Cops’ towing-for-profit operations draw federal lawsuit

By Bob Unruh

A federal lawsuit has been filed over the actions by the police department in a small Alabama town, where officers pulled in more than $610,000 in fines in one year, enough that officers were able to supplement their salaries, lease a mine-resistant vehicle to drive around town and other military equipment.

The class action case is being brought by the Institute for Justice on behalf of victims of the police operations in Brookside, Alabama.

The legal team outlined one of the incidents that triggered the legal response: “Brittany Coleman is one of thousands of victims of Brookside’s policing for profit scheme. She was pulled over by a Brookside officer for allegedly following her boyfriend’s car too closely as they drove together to get breakfast on her birthday. Three officers forced Brittany to stand handcuffed in the hot Alabama sun for more than 30 minutes as they searched her car. They issued her citations for tailgating and marijuana possession, even though they found no marijuana, and needlessly towed her car. The marijuana charge was dismissed. Even so, Brittany was forced to pay nearly $1,000 for towing fees and court costs.”

The Institute’s report on the case explained the Brookside police department boosted its revenue by 640% in fees, fines and forfeitures from 2018 to 2020.

“This windfall did not happen by accident but is the result of a systematic effort by Brookside’s police department to prioritize ticket collection over the administration of justice. This kind of improper financial incentive not only betrays the duty to protect and serve; it violates the U.S. Constitution,” the Institute reported.

There are two claims in the case: “First, Brookside’s policy, practice and custom of relentlessly towing vehicles for bogus reasons to generate cash for the town violates the Fourteenth Amendment. Second, Brookside’s use of trumped-up criminal citations to maximize fines and fees for its financial benefit similarly violates the Fourteenth Amendment. Both claims maintain that Brookside uses its law-enforcement and municipal-court systems to generate revenue for those in charge.”

“Policing for profit preys on the vulnerable, and it subverts public trust,” explained Jaba Tsitsuashvili, the IJ lawyer on the case.

“Courts recognize that generating 10% of revenue from fines and fees raises a presumption of unconstitutionality. Brookside generates nearly five times that.”

Explained Coleman, “My birthday turned into a nightmare when Brookside police pulled me over for nothing, handcuffed me for no reason, and needlessly searched and towed my car. I was one of many people who were abused during a police stop and then had to pay hundreds of dollars to get their car back. Everyone who was mistreated deserves justice.”

IJ said Brandon Jones’ troubles were similar.

“Brookside police towed his car and left him, his wife and their three frightened children stranded on a dark country road this past New Year’s Eve. No matter the weather or time of day, and without regard to the health or the age of the people affected, Brookside towed cars at every opportunity, enriching itself and a private tow company even if the police citations were later rejected in court,” the legal team charged.

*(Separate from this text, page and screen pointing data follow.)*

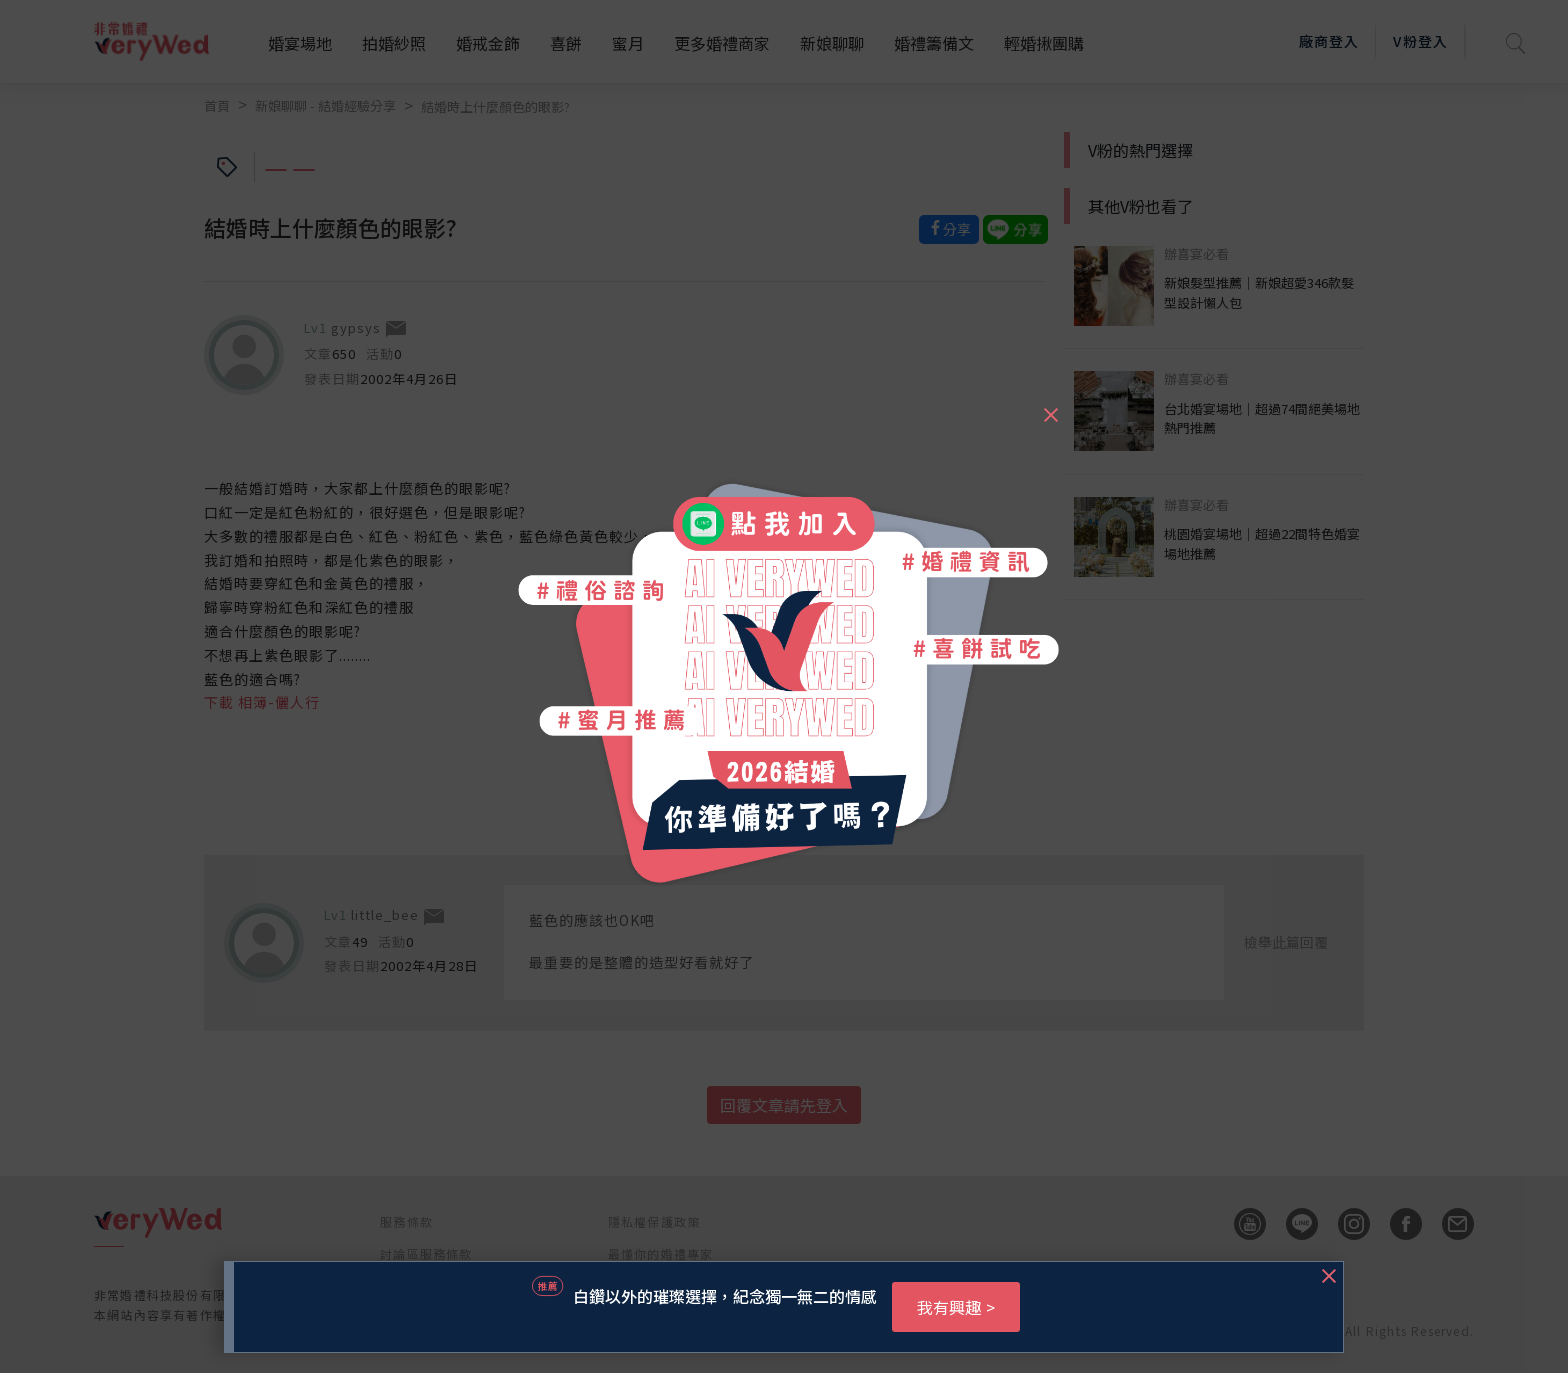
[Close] (1050, 406)
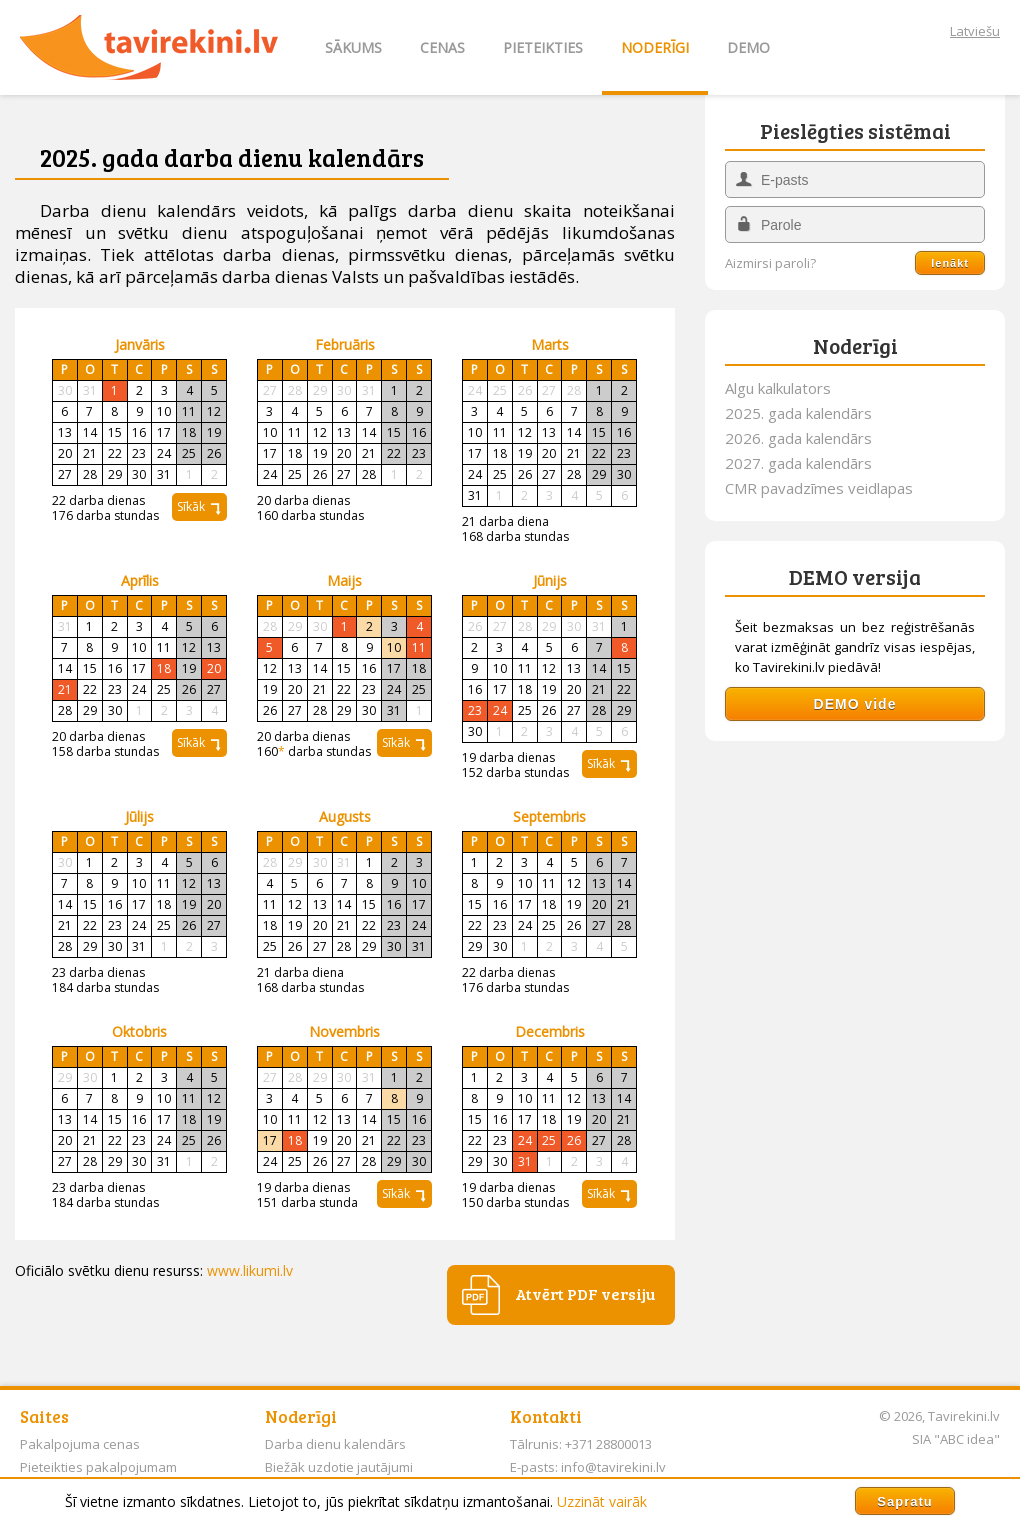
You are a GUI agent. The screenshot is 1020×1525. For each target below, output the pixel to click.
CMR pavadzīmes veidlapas (819, 488)
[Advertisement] (855, 886)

Sam Gedge, another IJ lawyer, accused Brookside of treating its residents “like walking, talking ATMs, making withdrawals by issuing tickets and towing cars with no regard for justice or even common decency.”

Police Chief Mike Jones, who recently quit, called the revenue spike a failure since he thought it could have been higher.

The proceeds of the police work travel through city budgeting almost exclusively to police, the IJ said.

“Of the $610,307 raised through fines and forfeitures in 2020, for example, $544,077 went directly to the police, in the form of training, conferences, vehicles and salaries. These purchases included expensive unmarked black SUVs and military-style equipment. The department even leased a mine-resistant, militarized vehicle, which officers parked outside the town hall and drove around the town as part of their rampant intimidation tactics.”

The IJ said a court ruling that such practices are unconstitutional is needed to protect those potential victims in other towns.

The IJ also is fighting similar problems that have shown up in Florida, California, New York, Wisconsin and Georgia.

Earlier, former Jefferson County Judge Ken Simon revealed he already has interviewed nearly three dozen people investigating the Brookside police practice of ticketing people.

He explained he’s gotten so many calls on the issue he hasn’t been able to talk to everyone.